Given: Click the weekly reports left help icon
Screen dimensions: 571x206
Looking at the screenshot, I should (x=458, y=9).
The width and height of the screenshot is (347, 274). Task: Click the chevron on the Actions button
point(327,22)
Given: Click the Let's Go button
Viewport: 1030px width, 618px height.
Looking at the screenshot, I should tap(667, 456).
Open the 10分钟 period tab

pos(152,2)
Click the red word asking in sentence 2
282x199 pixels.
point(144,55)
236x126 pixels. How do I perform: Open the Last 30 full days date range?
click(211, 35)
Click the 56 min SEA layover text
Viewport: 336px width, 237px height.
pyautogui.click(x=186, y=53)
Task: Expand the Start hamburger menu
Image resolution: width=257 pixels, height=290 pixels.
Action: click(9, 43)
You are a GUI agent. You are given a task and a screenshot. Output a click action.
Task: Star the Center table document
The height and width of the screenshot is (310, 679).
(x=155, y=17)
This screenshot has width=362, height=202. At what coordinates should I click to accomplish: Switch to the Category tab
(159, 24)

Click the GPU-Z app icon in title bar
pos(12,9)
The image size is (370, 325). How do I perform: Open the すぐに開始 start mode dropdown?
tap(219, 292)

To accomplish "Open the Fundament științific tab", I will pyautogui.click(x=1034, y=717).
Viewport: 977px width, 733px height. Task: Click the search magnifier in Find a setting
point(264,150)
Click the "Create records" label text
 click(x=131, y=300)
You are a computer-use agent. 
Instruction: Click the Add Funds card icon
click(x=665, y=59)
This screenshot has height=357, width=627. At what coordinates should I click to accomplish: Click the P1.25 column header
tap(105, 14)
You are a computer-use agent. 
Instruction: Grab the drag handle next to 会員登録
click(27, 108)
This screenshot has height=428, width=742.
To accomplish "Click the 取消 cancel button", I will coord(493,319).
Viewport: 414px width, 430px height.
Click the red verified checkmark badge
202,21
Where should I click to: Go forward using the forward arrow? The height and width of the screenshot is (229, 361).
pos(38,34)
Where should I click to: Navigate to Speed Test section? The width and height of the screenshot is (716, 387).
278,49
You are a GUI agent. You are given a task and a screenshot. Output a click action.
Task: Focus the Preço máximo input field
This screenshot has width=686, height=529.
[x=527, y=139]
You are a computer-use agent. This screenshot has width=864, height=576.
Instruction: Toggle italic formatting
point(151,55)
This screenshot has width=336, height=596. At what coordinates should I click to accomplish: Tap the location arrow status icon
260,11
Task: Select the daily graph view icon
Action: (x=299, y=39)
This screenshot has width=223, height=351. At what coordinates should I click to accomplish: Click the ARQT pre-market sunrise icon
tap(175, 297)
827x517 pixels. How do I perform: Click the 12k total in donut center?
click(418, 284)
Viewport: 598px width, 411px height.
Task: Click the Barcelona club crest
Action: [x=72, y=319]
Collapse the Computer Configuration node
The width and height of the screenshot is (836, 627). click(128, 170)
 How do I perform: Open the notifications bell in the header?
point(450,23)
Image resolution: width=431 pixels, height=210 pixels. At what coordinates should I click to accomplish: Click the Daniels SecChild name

**WHAT YOU NEED TO DO**: Considering only the material above, set down every line from the one with "Given: Click the Let's Go button" to the one with "Task: Focus the Preço máximo input field", inclusive, exactly as written.

**ANSWER SPACE**:
Given: Click the Let's Go button
Viewport: 1030px width, 618px height.
Looking at the screenshot, I should tap(667, 456).
Open the 10分钟 period tab

pos(152,2)
Click the red word asking in sentence 2
282x199 pixels.
point(144,55)
236x126 pixels. How do I perform: Open the Last 30 full days date range?
click(211, 35)
Click the 56 min SEA layover text
Viewport: 336px width, 237px height.
pyautogui.click(x=186, y=53)
Task: Expand the Start hamburger menu
Image resolution: width=257 pixels, height=290 pixels.
Action: click(9, 43)
You are a GUI agent. You are given a task and a screenshot. Output a click action.
Task: Star the Center table document
The height and width of the screenshot is (310, 679).
(x=155, y=17)
This screenshot has width=362, height=202. At what coordinates should I click to accomplish: Switch to the Category tab
(159, 24)

Click the GPU-Z app icon in title bar
pos(12,9)
The image size is (370, 325). How do I perform: Open the すぐに開始 start mode dropdown?
tap(219, 292)

To accomplish "Open the Fundament științific tab", I will pyautogui.click(x=1034, y=717).
Viewport: 977px width, 733px height. Task: Click the search magnifier in Find a setting
point(264,150)
Click the "Create records" label text
 click(x=131, y=300)
You are a computer-use agent. 
Instruction: Click the Add Funds card icon
click(x=665, y=59)
This screenshot has height=357, width=627. At what coordinates should I click to accomplish: Click the P1.25 column header
tap(105, 14)
You are a computer-use agent. 
Instruction: Grab the drag handle next to 会員登録
click(27, 108)
This screenshot has height=428, width=742.
To accomplish "Click the 取消 cancel button", I will coord(493,319).
Viewport: 414px width, 430px height.
Click the red verified checkmark badge
202,21
Where should I click to: Go forward using the forward arrow? The height and width of the screenshot is (229, 361).
pos(38,34)
Where should I click to: Navigate to Speed Test section? The width and height of the screenshot is (716, 387).
278,49
You are a GUI agent. You are given a task and a screenshot. Output a click action.
Task: Focus the Preço máximo input field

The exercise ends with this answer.